[Records for this task — start]

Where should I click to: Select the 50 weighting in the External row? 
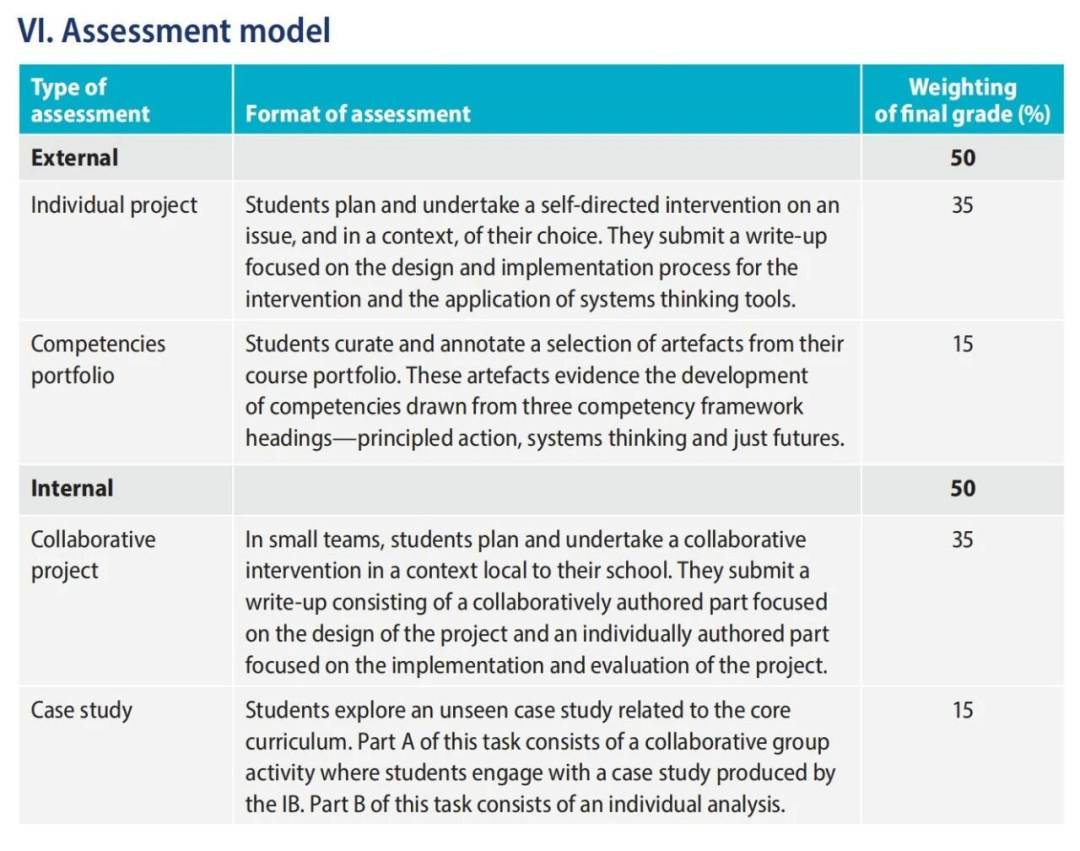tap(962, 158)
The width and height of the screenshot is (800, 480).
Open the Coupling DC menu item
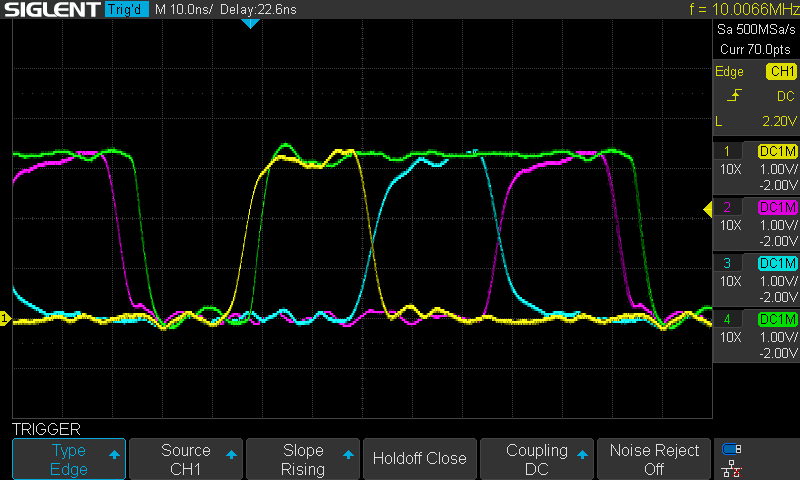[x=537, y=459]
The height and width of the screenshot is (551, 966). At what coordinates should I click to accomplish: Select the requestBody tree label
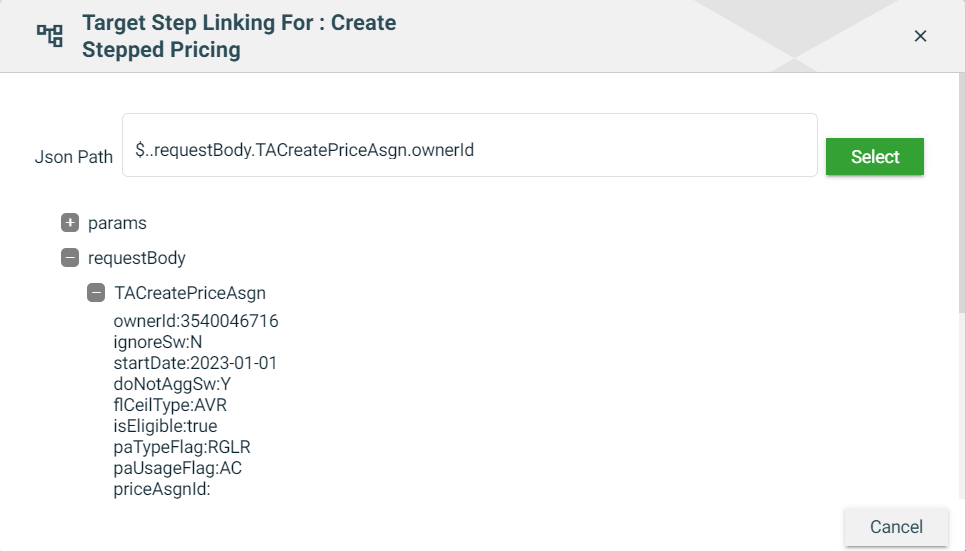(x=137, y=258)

[Records for this task — finish]

#### What you should do
All entries above must be printed again verbatim, with images excluded.

#### Response
Where should I click to: Select the 50 weighting in the External row? 
tap(962, 158)
The width and height of the screenshot is (800, 480).
Open the Coupling DC menu item
[x=537, y=459]
The height and width of the screenshot is (551, 966). At what coordinates should I click to accomplish: Select the requestBody tree label
(x=137, y=258)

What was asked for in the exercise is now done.